▶ _Extracted material_:
━━━━━━━━━━━━━━━━━━━━

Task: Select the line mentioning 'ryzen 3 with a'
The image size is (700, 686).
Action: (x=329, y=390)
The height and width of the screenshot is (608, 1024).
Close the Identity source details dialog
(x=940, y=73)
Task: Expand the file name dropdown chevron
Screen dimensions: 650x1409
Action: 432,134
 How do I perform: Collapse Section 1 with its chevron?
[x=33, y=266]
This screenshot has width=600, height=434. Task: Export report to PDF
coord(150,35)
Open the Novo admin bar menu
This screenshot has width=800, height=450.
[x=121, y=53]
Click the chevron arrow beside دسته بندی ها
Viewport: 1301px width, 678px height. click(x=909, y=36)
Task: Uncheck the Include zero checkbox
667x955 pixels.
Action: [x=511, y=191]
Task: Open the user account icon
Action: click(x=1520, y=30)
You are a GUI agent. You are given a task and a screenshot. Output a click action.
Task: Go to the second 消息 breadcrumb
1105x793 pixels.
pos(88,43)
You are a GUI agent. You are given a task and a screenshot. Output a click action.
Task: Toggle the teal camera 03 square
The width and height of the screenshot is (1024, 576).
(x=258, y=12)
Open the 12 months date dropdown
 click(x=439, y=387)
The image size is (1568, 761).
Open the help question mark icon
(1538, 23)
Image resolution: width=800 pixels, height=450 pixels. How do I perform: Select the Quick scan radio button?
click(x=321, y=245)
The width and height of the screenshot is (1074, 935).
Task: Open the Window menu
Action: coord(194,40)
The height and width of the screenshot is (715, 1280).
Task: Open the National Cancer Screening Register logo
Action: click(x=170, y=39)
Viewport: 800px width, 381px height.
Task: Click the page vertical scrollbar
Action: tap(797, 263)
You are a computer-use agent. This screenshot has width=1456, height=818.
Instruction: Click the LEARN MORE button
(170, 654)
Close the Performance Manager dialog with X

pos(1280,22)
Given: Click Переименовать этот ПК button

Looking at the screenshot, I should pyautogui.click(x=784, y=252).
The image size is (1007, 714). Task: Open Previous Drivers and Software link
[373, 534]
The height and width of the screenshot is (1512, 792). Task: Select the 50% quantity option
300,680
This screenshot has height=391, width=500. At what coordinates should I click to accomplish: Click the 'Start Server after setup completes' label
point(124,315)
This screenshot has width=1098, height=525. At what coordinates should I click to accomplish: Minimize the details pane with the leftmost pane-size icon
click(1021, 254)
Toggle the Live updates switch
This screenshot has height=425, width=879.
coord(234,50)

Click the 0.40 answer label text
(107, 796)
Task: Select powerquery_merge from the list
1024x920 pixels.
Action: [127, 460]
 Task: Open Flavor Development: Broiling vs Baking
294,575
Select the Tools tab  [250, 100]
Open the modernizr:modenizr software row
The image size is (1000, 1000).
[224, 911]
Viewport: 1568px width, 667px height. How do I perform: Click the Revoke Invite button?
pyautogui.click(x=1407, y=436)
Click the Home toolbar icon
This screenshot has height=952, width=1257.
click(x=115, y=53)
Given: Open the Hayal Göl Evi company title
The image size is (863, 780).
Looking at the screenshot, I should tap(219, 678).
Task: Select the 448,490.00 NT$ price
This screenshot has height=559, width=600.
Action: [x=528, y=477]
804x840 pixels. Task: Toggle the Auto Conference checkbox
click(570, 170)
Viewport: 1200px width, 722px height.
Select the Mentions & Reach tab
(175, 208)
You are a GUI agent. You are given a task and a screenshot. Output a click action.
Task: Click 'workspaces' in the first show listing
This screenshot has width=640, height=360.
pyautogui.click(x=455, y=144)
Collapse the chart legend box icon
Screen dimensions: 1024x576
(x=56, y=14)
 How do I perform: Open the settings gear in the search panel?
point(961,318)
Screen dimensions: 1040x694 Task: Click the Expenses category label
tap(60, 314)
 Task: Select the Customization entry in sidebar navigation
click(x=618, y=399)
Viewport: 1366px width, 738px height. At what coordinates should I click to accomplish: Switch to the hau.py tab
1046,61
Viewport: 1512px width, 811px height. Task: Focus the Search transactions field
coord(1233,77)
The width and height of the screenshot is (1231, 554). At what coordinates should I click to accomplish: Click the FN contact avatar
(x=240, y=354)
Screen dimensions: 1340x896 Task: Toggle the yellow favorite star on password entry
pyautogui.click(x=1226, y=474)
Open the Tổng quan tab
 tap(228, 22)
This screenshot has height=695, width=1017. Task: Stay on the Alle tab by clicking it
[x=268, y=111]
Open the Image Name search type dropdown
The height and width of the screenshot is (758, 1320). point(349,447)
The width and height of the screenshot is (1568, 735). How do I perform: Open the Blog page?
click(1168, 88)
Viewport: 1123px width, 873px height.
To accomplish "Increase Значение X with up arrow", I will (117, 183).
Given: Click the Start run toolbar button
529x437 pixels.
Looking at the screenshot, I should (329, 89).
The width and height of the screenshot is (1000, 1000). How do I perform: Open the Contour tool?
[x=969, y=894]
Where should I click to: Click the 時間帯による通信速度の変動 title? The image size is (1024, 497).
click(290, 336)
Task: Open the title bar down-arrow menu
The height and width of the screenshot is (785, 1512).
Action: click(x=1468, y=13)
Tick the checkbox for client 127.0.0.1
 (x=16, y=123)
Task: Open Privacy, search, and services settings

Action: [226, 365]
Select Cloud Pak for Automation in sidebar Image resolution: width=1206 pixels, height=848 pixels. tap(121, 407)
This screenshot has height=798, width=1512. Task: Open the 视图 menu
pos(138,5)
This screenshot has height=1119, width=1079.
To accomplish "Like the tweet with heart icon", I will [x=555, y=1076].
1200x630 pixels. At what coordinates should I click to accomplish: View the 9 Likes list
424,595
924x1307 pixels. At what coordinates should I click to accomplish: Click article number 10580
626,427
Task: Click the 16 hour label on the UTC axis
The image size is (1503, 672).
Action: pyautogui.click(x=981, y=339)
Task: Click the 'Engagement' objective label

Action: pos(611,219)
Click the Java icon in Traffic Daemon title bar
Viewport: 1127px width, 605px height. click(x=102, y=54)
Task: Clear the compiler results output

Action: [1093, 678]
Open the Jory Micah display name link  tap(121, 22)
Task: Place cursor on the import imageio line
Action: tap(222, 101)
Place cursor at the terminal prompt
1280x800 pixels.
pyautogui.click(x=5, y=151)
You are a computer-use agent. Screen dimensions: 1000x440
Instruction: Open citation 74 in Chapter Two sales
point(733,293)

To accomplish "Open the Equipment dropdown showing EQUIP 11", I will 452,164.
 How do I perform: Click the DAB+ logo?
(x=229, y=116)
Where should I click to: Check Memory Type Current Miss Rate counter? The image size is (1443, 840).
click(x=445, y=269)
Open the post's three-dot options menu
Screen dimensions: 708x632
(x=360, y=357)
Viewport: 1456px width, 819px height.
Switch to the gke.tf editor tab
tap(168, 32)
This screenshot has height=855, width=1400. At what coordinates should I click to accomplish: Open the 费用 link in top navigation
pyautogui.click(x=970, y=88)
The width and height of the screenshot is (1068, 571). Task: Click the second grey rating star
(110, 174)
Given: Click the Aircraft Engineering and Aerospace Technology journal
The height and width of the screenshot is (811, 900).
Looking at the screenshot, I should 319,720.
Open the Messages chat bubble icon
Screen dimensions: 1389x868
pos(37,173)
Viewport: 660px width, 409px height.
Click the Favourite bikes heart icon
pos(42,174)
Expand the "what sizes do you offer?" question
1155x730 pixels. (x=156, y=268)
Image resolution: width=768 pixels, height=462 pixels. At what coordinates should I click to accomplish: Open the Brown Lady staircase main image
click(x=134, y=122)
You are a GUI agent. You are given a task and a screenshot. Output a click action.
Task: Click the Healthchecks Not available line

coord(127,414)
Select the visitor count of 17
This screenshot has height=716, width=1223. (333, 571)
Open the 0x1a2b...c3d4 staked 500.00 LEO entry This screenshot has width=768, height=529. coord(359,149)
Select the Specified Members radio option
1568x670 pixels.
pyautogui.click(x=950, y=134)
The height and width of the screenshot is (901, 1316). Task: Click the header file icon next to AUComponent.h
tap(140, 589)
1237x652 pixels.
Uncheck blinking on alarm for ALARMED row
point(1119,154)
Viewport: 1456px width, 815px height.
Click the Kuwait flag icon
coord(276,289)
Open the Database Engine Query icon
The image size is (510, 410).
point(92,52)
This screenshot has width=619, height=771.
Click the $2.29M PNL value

━━━━━━━━━━━━━━━━━━━━

▶ _What to produce_: Identify every line in the items above that contains the word "details" and copy each of those lines in full. Uppercase and lowercase letters must match.

▶ _Solution for this task_:
Close the Identity source details dialog
This screenshot has width=1098, height=525. At what coordinates should I click to accomplish: Minimize the details pane with the leftmost pane-size icon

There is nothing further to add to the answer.